There are life stories that we fear to read or hear as one imagines them in advance charged with an unbearable tragedy, weighed down to the extreme of these abominations of which the only man is capable. But by its relevance and its honesty, our strength is infinite, the history of Liberian Leymah Gbowee, diving adolescent in the horror of long years of war and then became a peacemaker to the point of obtaining the Nobel Prize in 2011, leads well beyond such fears. Because we feel the author wishing to contribute by her personal testimony to a much larger story: that, insufficiently heard and taken into account, women at the heart of conflicts. African women in addition:

“One day, a foreign journalist asked me:” Have you been raped during the war in Liberia? “When I answered her no, I no longer had any interest in him […] This is not a traditional war story […] I had never heard it before, because it is a story of African woman and our stories are rarely told. “

Vertiginous course than that of Leymah Gbowee. Born into a modest family in Monrovia, it belongs to a country founded artificially in 1822 by a colony of black Americans released and Africans of Hilled Blood which, a terrible irony of history, are imposed on the different local African communities in Arranging political and economic powers. “The origin of our ancestors determined our place in social order”, deplores the narrator, for whom “social iniquity, the unequal sharing of wealth, the exploitation of the natives and their desire to use what belonged to them” are the keys to explaining the country’s problems.

A daily survival

Leymah began his higher education when in 1989, armed rebels led by former member of government Charles Taylor found on the capital from the Ivorian border, declaring that he wanted to overthrow President Samuel Doe. At the first AK47 shots, the denial and disbelief of the GBOWEE family brutally yield it to reality. In a few days, due to a conflict of power doubled with tribalism which puts the country on fire and blood, the life of Leymah and its family, like those of hundreds of thousands of other Liberians, switches to terror:

“At seventeen, we are not used to thinking about death, especially not of hers. Suddenly, she was born from all sides, and I was forced to admit that ‘She could occur at any time. “

Leymah GBOWEE makes the uncompromising war of war seen on the side of women and households, entering the thousand and one details of a daily survival where to satisfy the primary needs becomes the only thing that counts. In such circumstances, everything takes up enormous proportions; Finding food or getting water requires infinite courage.

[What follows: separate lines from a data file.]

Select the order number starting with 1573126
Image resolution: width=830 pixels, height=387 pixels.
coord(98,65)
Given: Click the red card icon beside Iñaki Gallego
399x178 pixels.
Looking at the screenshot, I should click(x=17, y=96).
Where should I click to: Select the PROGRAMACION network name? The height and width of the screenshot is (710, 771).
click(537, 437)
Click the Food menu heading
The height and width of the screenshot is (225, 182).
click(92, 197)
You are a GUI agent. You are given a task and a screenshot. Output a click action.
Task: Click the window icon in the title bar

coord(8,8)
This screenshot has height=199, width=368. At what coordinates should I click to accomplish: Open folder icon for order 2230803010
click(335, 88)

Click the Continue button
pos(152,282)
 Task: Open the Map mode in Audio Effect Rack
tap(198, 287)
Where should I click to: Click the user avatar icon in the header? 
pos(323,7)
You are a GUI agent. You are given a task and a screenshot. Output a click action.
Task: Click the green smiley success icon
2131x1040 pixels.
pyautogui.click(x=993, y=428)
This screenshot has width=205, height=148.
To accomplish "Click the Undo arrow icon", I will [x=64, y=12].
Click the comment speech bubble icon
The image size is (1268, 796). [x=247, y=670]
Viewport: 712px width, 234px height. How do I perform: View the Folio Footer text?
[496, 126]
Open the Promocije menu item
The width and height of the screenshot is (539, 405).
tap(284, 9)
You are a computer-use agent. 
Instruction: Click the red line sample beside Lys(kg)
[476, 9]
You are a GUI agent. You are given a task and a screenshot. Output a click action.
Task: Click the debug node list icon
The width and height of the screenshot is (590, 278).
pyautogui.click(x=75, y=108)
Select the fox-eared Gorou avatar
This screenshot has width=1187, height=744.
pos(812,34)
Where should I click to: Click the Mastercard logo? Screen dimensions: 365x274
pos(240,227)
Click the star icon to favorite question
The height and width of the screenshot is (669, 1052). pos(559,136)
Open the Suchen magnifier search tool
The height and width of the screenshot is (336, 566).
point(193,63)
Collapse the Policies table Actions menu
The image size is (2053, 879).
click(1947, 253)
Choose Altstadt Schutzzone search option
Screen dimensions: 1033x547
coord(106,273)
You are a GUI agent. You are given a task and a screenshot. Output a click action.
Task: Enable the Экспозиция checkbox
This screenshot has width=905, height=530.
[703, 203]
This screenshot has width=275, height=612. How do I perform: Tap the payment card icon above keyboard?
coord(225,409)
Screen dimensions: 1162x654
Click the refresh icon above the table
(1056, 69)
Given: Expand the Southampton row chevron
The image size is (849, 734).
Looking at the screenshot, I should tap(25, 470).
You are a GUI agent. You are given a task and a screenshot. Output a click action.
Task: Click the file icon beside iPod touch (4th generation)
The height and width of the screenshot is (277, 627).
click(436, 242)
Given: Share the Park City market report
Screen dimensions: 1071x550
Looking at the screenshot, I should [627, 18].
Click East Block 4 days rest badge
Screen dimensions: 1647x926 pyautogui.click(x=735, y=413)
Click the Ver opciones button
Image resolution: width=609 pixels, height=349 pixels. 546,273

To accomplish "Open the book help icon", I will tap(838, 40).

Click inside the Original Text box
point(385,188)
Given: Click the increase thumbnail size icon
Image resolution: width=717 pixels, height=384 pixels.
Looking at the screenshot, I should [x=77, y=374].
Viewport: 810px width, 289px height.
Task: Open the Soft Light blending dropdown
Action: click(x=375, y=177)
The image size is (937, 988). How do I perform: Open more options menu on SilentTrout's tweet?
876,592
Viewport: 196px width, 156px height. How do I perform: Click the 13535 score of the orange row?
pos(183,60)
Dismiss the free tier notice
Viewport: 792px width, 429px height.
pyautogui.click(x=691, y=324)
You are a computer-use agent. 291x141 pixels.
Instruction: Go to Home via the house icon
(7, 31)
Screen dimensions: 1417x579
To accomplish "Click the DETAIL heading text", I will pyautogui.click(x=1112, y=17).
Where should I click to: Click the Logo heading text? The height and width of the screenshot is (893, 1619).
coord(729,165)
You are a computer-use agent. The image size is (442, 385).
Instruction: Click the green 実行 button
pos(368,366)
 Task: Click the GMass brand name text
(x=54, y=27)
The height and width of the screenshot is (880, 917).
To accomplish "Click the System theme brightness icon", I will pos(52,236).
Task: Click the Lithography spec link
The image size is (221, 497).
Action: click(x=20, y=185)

“Fear was my first feeling when I opened my eyes in the morning. Then gratitude: I am still alive. Then fear again. Recommending to be alive, I was afraid of being in Life. “

The seasons of anomie will succeed one another, devastating the capital and the country, dislocating social relations, exhausting populations during two civil wars and fourteen long years between 1989 and 2003. In this shattered world, the vital breath ‘However, never completely extinguished because women, always they can constantly reinvent new spaces in flight and exile (trips and moves, from one district to another, from one country to another, Ghana, Sierra leone…) or to weave new links (by welcoming adults and children of the expanded family or wandering).